NEW YORK (DTN) -- New York Mercantile Exchange oil futures settled higher this afternoon on a follow-through short covering rally amid growing expectation the Organization of Petroleum Exporting Countries would soon take action to stabilize prices following Thursday's bullish comment by Saudi Arabian oil ministers.
"It is continued short-covering on the back of the Saudi oil minister comments," said analyst Andy Lipow, president of Lipow Oil Associates in Houston.
"There were a lot of people who were short and they rushed to buy back oil contracts," added analyst Phil Flynn at Price Futures in Chicago.
NYMEX September West Texas Intermediate crude futures settled $1.0 higher at $44.49 per barrel (bbl), off a three-week high of $44.60 and up $2.69 or 6.4% for the week. October Brent crude oil futures on the IntercontinentalExchange settled 93 cents higher at $46.97 bbl, off a three-week spot high of $47.05 and up $2.72, or 6.1%, for the week.
NYMEX September ULSD futures settled up 2.37 cents to $1.4086 gallon, off a three-week high of $1.4115 and up 9.16 cents, or 7%, for the week. NYMEX September RBOB futures contract was the weakest of the complex, settling 0.92 cent higher at $1.3709 gallon, near a four-day high of $1.3791 while down fractionally for the week.
The futures complex was off to a weak start and had been trading mixed until midday when prices came off after oil services firm Bakers Hughes reported the number of rigs drilling for oil and gas in the United States increased for a seventh straight week, with the number of active oil rigs up 15 at 396.

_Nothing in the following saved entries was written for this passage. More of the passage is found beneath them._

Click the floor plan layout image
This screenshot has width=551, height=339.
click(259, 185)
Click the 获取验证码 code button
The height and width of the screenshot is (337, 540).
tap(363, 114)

The Baker Hughes report showed rigs down 403 versus the comparable week in 2015, and active drilling units 276 lower on a year-over-year basis.
The Baker Hughes report was overshadowed by the Saudi comments earlier in the week.
On Monday, Aug. 8, OPEC President Mohammad bin Saleh al-Sada said OPEC nations plan to have an informal meeting on the sidelines of the International Energy Forum's conference set for Sept. 26-28 in Algeria. Analysts were doubtful however, citing OPEC's history is riddled with market talk that proves all sizzle and no steak.
However, when Saudi Energy Minister Khalid al-Falih on Thursday said OPEC and non-OPEC members would discuss the market conditions and any action that may be required to stabilize prices the market will be considered. OPEC has its regularly scheduled biannual summit in Vienna on Nov. 30, so a deal to act would have to come at or before then.
Oil futures' upside this week was also underpinned by OPEC raising its global demand estimate and by a weakening dollar.